MF: What advice have you found most helpful in your career?
MS: Keeping an open mind (and open ears) is key. The regulations afford a great deal of flexibility and it’s important to understand them well enough to apply them differently to varied situations. I have had a lot of great mentors in my short career, and each of them has taught me the importance of staying open to other perspectives. I struggle most with the listening part. It has always been difficult for me to listen, as I am an impatient person who likes to talk. But you get more mileage out of listening. If you don’t listen, people stop talking to you and you lose sense of what is happening. How can you be effective without knowing what’s going on?

MF: What is one thing you wish “the man on the street” knew about your work?
MS: I think it’s unfortunate that the average person, even one who may have participated in research, has no idea that IRBs exist or even a remote understanding about what we do.

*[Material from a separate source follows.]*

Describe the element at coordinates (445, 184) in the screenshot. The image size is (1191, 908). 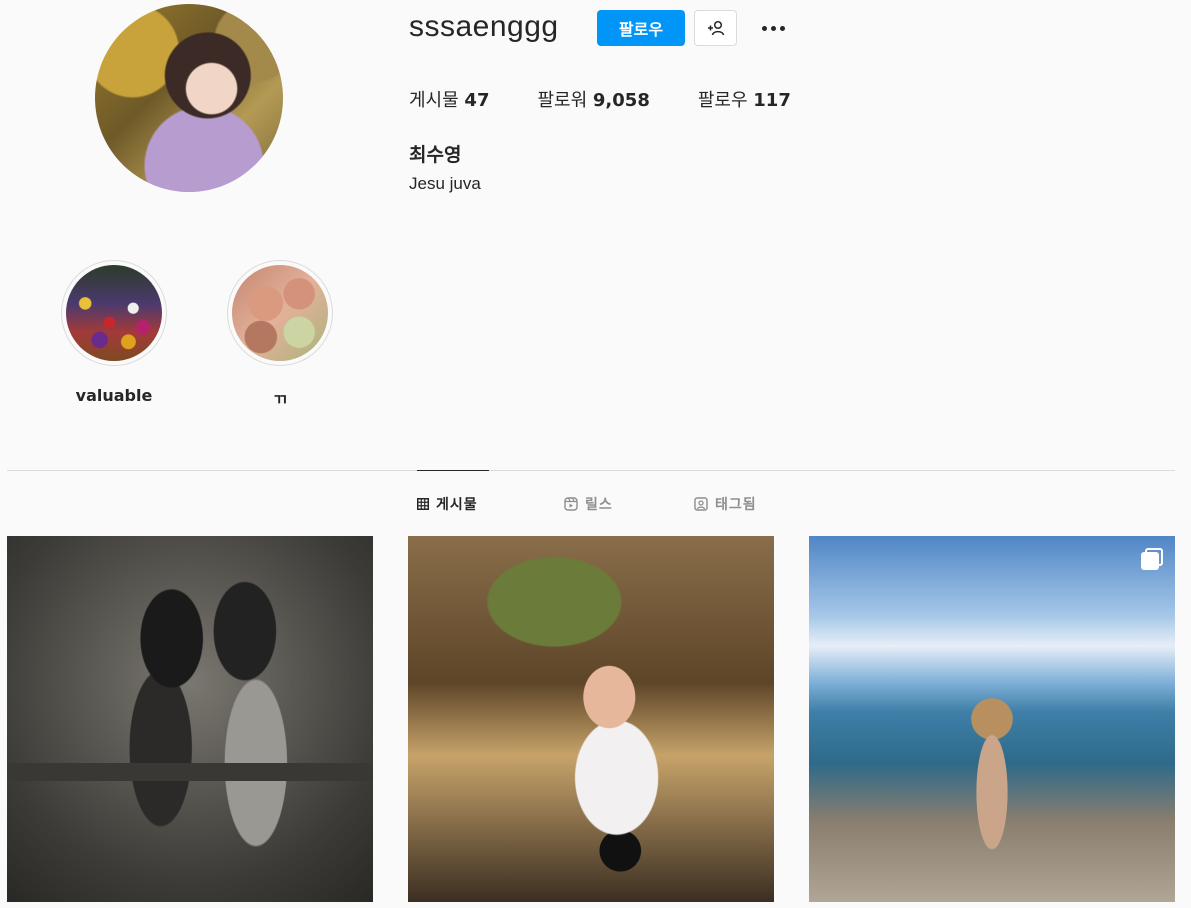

It takes about five minutes to explain what I do for a living to an educated person. I think we as a profession should work to make people more aware of research and the protections in place for those who participate. Knowledge is power in this case. Those who know and understand the protections are better poised to weigh the risks and benefits of participation, which makes them more likely to regard the IRB as a resource for information (as well as a place where they can share their grievances). The system of protections would function better with a well-informed public. Increased awareness might also better engage the public in the research enterprise.
I think the average PRIM&R member believes that science is important and that we contribute to progress through our work, so educating “the man on the street” is something we should work toward.

Thank you for being part of the membership community and sharing your story, Matt. We look forward to seeing you at the 2013 AER Conference in Boston this November!